Hip Circles on All Fours During Pregnancy: Description and Benefits

pregnancy exercises
Hip Circles on All Fours During Pregnancy: Description and Benefits

Hip Circles on All Fours During Pregnancy: Description and Benefits

Hip circles on all fours (also called quadruped hip circles or pelvic circles) is a gentle, low-impact mobility exercise performed in a tabletop position. It involves making controlled circular movements with the hips and pelvis to increase mobility in the lower back, hips, and sacroiliac joints.

This exercise helps release tension, improve pelvic alignment, and create space in the pelvis - making it especially valuable in the second trimester and third trimester.

Hip Circles on All Fours - How to Perform It Safely:

1. Start on hands and knees in a tabletop position: wrists under shoulders, knees under hips, spine neutral.

2. Gently engage your core and pelvic floor.

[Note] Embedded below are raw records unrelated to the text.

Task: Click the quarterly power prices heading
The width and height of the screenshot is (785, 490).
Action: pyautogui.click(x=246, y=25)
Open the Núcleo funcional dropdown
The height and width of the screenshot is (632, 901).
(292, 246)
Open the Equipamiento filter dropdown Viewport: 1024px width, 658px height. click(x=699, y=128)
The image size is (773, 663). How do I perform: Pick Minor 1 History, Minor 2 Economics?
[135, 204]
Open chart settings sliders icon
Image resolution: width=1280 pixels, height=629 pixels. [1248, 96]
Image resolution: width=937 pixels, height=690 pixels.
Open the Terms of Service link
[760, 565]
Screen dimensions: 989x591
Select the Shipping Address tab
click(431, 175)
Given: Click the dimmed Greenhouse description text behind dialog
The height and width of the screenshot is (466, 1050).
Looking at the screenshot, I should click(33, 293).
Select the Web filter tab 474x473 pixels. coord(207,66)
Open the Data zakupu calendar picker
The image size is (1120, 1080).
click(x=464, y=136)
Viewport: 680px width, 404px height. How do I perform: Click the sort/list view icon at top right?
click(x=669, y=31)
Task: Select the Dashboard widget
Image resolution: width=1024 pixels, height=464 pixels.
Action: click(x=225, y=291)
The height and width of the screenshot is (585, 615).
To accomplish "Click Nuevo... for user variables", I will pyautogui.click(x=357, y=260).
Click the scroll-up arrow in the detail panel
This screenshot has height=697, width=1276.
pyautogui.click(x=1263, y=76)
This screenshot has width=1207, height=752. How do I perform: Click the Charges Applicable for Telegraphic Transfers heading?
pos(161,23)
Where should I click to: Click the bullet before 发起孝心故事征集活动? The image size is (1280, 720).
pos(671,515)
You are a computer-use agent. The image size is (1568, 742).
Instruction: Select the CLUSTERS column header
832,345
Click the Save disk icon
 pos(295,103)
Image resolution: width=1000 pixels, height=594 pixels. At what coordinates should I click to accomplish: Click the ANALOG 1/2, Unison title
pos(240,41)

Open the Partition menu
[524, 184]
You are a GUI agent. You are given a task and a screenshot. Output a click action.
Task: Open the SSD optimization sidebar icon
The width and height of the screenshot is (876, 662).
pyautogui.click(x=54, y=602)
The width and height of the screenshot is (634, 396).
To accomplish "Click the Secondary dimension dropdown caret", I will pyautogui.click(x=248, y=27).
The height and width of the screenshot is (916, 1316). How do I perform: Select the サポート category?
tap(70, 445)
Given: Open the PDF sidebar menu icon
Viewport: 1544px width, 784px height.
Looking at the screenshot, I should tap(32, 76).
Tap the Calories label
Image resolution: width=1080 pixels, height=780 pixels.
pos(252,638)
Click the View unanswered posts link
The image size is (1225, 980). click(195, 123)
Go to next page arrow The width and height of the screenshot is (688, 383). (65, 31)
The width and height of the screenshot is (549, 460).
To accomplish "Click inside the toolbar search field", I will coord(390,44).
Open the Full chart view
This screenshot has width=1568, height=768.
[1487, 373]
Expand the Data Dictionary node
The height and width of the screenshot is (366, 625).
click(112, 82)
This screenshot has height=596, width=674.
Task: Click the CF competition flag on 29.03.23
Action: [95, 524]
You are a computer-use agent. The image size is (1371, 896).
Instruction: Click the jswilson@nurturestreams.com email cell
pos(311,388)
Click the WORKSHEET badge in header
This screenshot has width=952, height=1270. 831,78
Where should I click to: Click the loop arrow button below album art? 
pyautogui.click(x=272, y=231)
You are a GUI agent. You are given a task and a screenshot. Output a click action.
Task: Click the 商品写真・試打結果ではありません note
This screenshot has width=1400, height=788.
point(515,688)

3. Slowly move your hips in smooth circular motions - draw big or small circles with your pelvis as if tracing a circle on the ceiling with your tailbone.

4. Perform 5-10 circles in one direction, then switch directions.

5. Keep movements controlled and breath steady. Combine with gentle cat-cow tilts if comfortable.

Pregnancy Modifications:

1. Keep circles small, especially in later trimesters or if you have pelvic girdle pain.

2. Widen your knee stance for more stability as your belly grows.

3. Use a pregnancy pillow or yoga mat under knees and hands for comfort.

4. Perform seated on a birthing ball if all-fours is uncomfortable. Stop immediately if you feel sharp pain, dizziness, or pelvic pressure. Consult your doctor or physiotherapist first.

Hip Circles on All Fours - Key Benefits for Pregnant Women:

1. Pelvic Mobility and Labor Preparation

Opens the hips and pelvis, encouraging optimal baby positioning and potentially easing delivery.

2. Lower Back and Pelvic Pain Relief

Reduces tension in the lower back and sacroiliac joints caused by pregnancy posture changes and ligament laxity.

3. Improved Hip Flexibility and Circulation

Loosens tight hip muscles and promotes better blood flow, helping with swelling and stiffness.

4. Better Posture and Core Awareness

Enhances spinal mobility and gentle core engagement without strain.

5. Stress Relief and Relaxation

Calming rhythmic movement that can be done daily at home.

Practice 2-3 times per week or daily for short sessions. Combine with bird dog, clamshells, and squats for a complete prenatal routine.

Always listen to your body and prioritize comfort.